Currently, the climate services market uptake is strongly limited by the resolution of the provided information by climate information suppliers. Seasonal predictions are usually provided with a spatial resolution of 80 x 80 km. European wide surveys conducted with end-users (farmers) have found evidences to support the conclusion that higher horizontal resolution climate services are needed to have a chance of market uptake of climate services. In order to fill this market gap, climate simulations need to be run at a finer grid resolution, requiring the use of HPC.

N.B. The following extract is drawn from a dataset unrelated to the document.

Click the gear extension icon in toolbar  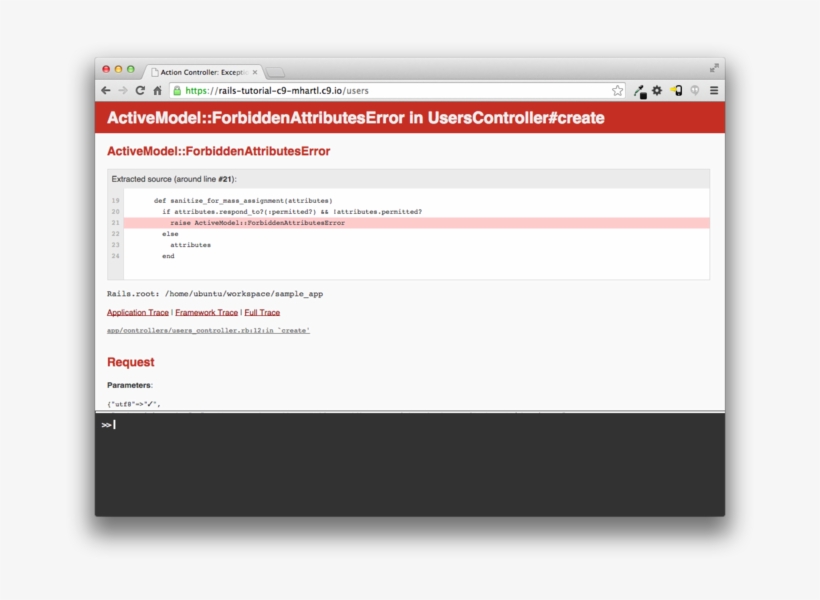point(657,91)
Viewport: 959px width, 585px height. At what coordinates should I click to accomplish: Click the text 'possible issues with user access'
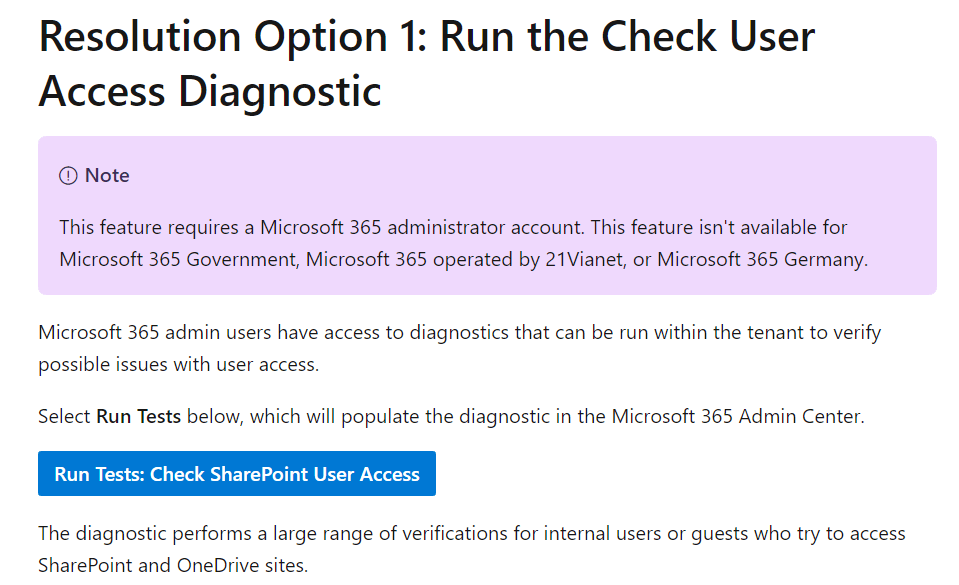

Cybele pilot demonstrator #3 aims to integrate and compare the estimated stage of fruit bud development models with temperature and air humidity forecasts at 2.2 Km resolution for risk probability mapping in order to establish an early warning system that can help farms to prevent damage effects through the use of protection methods for frost and hail.
The hail prediction model is built based on automatic learning techniques, using as input the weather forecasts data and the climate instability indices and performing validations against data collected in the field (hail event recordings).
This demonstrator is very demanding in terms of computational resources both in the input preparation and in the model building. The input data, that are provided by ECMWF at 5 Km resolution, need to be downsized to a 2.2 Km resolution through small scale modelling simulations that require 640 cores (20 nodes) on an HPC machine, consuming 128 core hours for each forecast. Two forecasts are run each day (48 hours and 24 hours in advance) for 2100 days (historical data starting from 2015). The simulation software, Cosmo, is adapted to the area of interest, which is the area around Valencia.
To overcome the scarcity of recorded hail events, while the application will be focused on Valencia region, a wider area has been selected for training purposes, as can be seen in the image (where the red surface identifies the simulation grid and the blue points identify hail events). It’s an area of around 200.000 square kilometres that has been mapped in 68.000 grid points.
Input data consist of 73 fields describing the weather conditions for each grid point for each hour of the day and at 64 different levels above the ground. This amounts to 3 GB of data for each day and 1.2TB of data for each year.